#3 Esprit
鎧塚俊彦 / Toshi Yoroizuka
パティシエ鎧塚俊彦シェフ。
日本でまだパティシエという言葉が一般的ではなかった時代に単身ヨーロッパへ。日本人として初めて三ツ星レストランのシェフパティシエに任命されるなど、これまで常に新たな時代を切り開いてきた。
そんな鎧塚シェフの真骨頂といえば、お客さんの目の前で芸術品のような一皿を作り上げるLiveデザート。その日、その時、その場でしか味わえないものがデザート。だからこそ、鎧塚シェフは、その瞬間に味わえる一番おいしいものをお客さんと一緒に構築していくことに全力を尽くす。
今回、鎧塚シェフは未来へ遺すべき作品に、自らの原点と言える素材「カカオ」を選んだ。
実はシェフにとって、カカオは自信のない食材だった。
29歳でヨーロッパに渡った当時、日本にはショコラティエはいなかったが、世界にはカカオの神様のようなショコラティエがたくさんいて、負い目があり、自信が持てなかった。
どうすれば勝てるのかを考え抜き、一から全力で育てたカカオであれば自信をもってお客さんに出せると考え、2010年、長年の夢であった南米エクアドルにカカオ農園を開設した。
カカオ豆一粒を作るところから始めた鎧塚シェフが大事にしているのは、何よりも人。農作物にとって土や気候ももちろん大事だが、誰がどういう想いを持って作っているかがわからないとデザートは薄っぺらいものになる。パティシエだけではなく生産者の想いも乗せることで厚みのある、いいものが出来上がっていく。
そうして完成した未来へ遺すべき作品も、Liveデザート。
「まだ、何を作るか決めていない。やり取りも楽しみながら、作り上げていきたい。職人気質、音楽でもなんでも機械を使えばいいものができるが、そうではないものを未来へ遺したい」と話した鎧塚シェフ。

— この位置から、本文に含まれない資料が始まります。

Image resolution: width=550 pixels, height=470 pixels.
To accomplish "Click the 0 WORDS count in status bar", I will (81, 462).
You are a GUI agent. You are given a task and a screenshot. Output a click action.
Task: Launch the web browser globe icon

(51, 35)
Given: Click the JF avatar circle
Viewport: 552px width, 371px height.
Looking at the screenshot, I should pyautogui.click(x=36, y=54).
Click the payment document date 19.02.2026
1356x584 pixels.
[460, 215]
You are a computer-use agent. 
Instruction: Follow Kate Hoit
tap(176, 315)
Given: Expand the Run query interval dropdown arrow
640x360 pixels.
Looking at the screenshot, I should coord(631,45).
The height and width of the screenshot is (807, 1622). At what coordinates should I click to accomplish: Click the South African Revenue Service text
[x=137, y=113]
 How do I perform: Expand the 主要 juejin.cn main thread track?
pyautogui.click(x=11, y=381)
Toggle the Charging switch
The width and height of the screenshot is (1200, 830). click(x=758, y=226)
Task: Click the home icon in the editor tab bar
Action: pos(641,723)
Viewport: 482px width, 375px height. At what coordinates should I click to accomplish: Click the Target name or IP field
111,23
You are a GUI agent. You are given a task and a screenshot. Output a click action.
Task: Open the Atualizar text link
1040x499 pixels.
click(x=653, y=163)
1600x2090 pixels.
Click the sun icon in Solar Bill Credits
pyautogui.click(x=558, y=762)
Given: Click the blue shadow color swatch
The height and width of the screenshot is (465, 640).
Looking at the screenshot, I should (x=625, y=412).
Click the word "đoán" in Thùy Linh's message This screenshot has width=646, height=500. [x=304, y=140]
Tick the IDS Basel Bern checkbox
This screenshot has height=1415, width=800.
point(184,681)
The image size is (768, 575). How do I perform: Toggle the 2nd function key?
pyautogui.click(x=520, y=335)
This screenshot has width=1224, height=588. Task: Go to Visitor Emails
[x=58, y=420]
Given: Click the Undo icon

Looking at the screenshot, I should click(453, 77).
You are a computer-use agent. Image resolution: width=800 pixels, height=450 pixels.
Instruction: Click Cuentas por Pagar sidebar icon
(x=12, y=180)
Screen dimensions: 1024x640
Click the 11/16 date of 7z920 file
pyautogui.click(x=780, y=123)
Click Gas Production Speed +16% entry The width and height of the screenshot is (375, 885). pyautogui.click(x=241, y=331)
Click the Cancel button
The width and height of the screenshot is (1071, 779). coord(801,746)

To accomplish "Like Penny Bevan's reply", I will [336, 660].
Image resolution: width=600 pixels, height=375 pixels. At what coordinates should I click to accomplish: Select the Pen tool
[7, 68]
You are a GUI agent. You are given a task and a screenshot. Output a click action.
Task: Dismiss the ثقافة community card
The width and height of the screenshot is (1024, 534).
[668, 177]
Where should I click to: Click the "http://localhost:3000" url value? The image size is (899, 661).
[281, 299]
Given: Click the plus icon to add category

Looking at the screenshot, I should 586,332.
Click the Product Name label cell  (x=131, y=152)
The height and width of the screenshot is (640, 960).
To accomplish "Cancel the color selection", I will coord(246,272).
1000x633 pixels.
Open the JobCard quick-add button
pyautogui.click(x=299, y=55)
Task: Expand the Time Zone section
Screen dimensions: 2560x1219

最初にでてきたのは、エクアドルのYoroizukaファームのチョコレート。
通常のチョコレートは40分ローストするところを、5分しかローストせず、旨味はもちろん雑味かもしれないものまで素材の持つ個性として引き出した、シェフ曰く”やんちゃなチョコレート”。
このチョコレートはやんちゃで扱いづらい。しかし、ゼロから作り上げることによって愛着がわき、技術を超えたものが出来上がる。くちどけの良いものだけがおいしいというわけではなく、この個性もひとつのおいしさの形、とわが子の成長を喜ぶ親のような顔でシェフは話す。
次にとりだしたのは、試験場で自ら探してきた新品種の夏秋いちご。
それに負けない牛乳として選んできた、最低限の殺菌だけをした搾りたての原乳。この2つを組み合わせ、この上なく新鮮ないちごミルクソースを作った。
やんちゃなチョコレートのまろやか感、とんがり感に、このいちごの酸味を合わせ、それに負けない原乳・・・と構成し、最後にベールのような飴でつつみ、見た目にも美しく仕上げた。
美しい、きれいだけでなく、作り手の想い、熱い気持ちが入ることで勢いがでるという、まさに鎧塚シェフの言葉通りの作品が完成した。
機械化が進み、世の中はどんどん便利になっていくが、人の魂、想いなしには心に響くおいしさは生まれないのかもしれない。未来の食を豊かにするのは、技術・機械だけではなく、人であることを改めて気づかせてくれた一皿でした。